▶ Your tasks:
1 – In the authentication article, what happened to technology journalist Mat Honan?
2 – Turn the paragraph of the authentication article that begins "Two-factor authentication can be considered multi-factor" into a short list that keeps its main facts.
3 – Pick up the authentication article after its last sentence and keep writing it.

▶ Passage:
Two-Factor vs. Multi-Factor Authentication: Which One is Right for You?

The Apple ID app on an iPhone and iPad with cloud integration.

By now, most organizations serious about security have implemented some form of two-factor or multi-factor authentication. While both have been around for a long time and widely discussed and debated in security circles, they garnered the spotlight in mainstream media several years ago when Hollywood actresses had their iCloud accounts hacked and technology journalist Mat Honan was hacked , locked out of his email and Twitter accounts, and had his phone and computer wiped.

Two-factor and multi-factor authentication are security protocols that typically supplement simple user name and password (single-authentication) by requiring additional proof points – like a token or biometric or one-time password (OTP) – to further validate you are who you claim to be.

Two-factor authentication can be considered multi-factor, but for the purposes of discussing which one is right for you, let’s consider multi-factor as more than two proof points. Other factors could be user behavior, such as have you ever tried to access this information before; device, such as a computer or smart phone that is recognized; or location that is familiar, such as office, home city or United States.

There are two main considerations when it comes to whether you select two-factor or multi-factor authentication: Risk and Convenience.

Risk:As with anything in security, you have to consider risk. What’s the value of what you’re trying to protect? What’s the risk to you if it’s stolen? If it’s personally identifiable information, such as addresses, credit card info, social security numbers, birthdates, etc., the risk is high and warrants strong protection. If you’re protecting the plan for the employee holiday party or your child’s soccer team schedule, the risk is significantly lower.

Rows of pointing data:

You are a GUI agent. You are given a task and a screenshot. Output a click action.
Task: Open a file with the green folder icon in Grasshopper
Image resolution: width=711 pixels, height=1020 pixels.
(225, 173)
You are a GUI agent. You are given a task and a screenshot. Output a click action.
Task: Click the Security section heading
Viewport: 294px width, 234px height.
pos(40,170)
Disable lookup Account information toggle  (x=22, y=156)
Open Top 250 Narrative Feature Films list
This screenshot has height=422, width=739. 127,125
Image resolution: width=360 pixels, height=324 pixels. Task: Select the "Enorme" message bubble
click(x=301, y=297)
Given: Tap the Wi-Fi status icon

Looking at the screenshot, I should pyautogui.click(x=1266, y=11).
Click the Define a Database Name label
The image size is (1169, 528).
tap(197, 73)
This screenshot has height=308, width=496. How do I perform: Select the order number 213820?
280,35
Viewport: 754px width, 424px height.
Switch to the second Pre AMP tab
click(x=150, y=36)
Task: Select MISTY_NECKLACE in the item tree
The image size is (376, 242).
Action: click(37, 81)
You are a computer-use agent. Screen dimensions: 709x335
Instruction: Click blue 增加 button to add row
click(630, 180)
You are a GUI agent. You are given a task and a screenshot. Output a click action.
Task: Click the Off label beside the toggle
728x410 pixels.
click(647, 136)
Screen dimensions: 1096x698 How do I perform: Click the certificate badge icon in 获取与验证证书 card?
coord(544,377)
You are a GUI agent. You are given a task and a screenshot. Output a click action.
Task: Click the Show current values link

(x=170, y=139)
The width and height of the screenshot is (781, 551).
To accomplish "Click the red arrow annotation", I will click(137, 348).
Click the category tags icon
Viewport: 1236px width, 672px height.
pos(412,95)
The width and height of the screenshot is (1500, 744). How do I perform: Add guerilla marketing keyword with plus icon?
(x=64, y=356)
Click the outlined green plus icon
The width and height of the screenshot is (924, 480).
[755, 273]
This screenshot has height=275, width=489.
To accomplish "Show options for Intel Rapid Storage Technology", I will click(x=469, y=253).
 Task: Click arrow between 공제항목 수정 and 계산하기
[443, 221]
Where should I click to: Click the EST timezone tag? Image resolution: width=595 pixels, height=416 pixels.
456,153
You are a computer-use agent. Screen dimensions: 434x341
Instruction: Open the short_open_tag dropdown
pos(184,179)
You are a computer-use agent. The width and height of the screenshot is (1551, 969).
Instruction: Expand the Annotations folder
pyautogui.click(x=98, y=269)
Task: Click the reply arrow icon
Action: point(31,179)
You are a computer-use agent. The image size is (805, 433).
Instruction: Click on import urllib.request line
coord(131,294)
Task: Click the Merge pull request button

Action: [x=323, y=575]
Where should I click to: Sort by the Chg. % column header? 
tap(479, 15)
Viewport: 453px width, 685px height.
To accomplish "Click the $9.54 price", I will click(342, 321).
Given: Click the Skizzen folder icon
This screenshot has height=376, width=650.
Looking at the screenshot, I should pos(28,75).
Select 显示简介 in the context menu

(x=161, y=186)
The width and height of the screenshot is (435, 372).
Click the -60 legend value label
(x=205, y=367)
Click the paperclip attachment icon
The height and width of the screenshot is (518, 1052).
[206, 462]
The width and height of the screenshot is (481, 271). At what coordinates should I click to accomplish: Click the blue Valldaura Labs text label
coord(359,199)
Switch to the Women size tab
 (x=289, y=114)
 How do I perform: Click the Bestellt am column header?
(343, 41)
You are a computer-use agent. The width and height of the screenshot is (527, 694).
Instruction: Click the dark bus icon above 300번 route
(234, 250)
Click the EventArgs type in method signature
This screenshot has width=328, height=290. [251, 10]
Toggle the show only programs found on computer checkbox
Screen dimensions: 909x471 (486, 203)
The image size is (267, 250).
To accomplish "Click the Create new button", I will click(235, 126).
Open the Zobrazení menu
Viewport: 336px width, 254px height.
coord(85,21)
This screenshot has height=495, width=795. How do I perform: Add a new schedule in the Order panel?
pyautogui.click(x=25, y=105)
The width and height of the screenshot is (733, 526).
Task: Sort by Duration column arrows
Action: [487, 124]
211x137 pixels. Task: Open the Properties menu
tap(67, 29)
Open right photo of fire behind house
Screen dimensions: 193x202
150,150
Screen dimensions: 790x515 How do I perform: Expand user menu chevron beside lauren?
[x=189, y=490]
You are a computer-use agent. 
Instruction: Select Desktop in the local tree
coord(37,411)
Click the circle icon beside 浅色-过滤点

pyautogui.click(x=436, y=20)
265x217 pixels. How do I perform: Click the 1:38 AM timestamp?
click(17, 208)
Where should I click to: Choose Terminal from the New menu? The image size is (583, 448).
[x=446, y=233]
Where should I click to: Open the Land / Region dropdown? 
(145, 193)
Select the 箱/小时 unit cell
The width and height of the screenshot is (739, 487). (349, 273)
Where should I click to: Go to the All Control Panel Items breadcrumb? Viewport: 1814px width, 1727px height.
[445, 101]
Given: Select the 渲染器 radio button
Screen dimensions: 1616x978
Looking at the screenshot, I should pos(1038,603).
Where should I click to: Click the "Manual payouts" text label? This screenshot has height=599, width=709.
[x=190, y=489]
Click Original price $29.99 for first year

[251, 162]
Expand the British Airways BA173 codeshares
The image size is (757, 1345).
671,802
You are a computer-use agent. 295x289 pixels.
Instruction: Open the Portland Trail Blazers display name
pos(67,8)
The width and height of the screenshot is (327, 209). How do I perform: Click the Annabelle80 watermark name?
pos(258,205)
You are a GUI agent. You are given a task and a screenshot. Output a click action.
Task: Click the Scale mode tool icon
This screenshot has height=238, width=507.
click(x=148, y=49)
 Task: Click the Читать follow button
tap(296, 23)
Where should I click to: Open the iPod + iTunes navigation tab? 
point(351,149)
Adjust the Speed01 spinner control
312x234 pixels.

▶ Answers to the exercise:
1 – He was hacked, locked out of his email and Twitter accounts, and had his phone and computer wiped.

2 –
- Two-factor authentication can count as multi-factor, but here multi-factor means more than two proof points.
- Other factors can include:
  - User behavior, such as whether you have tried to access the information before
  - A recognized device, such as a computer or smartphone
  - A familiar location, such as the office, home city, or United States

3 –
Convenience: Once you’ve established the value of what you’re protecting and the impact of losing it, you now have to make the difficult decision of how to balance the security you’ve outlined in your mind, with how convenient and easy it is for users – employees or customers – to get to the information.

For example, something considered low risk (little risk) and high convenience (easy to access), such as an email application or the company party data, may use just two-factor authentication, with a user name and password plus an OTP sent to a mobile device via text message.

Something considered high risk and low convenience (difficult to access) would be the most sensitive data or applications, such as an organization’s intellectual property or business financials. This is information that is critical to business success and in the wrong hands, could be devastating to the business and its very existence. Multi-factor authentication could be used for accessing this type of information, requiring multiple steps and factors to prove you are who you say you are.

Multi-factor authentication also would apply for scenarios where, for example, you’re granted access to some information, but you attempt to gain access to another data set or system. A multi-factor security protocol would challenge you with another step to grant access.

While much more difficult to implement, multi-factor authentication is appropriate for the most sensitive data not requiring easy, convenient access.

For those scenarios that fall somewhere in between, such as high risk, high convenience, you should at minimum choose two factor authentication.

Sure, we’re getting smarter about passwords and making it more challenging for the bad guys to crack them, but as Benjamin Franklin said, “An ounce of prevention is worth a pound of cure.” Or in this case, two factors can help keep you and your business more secure.

What do you think?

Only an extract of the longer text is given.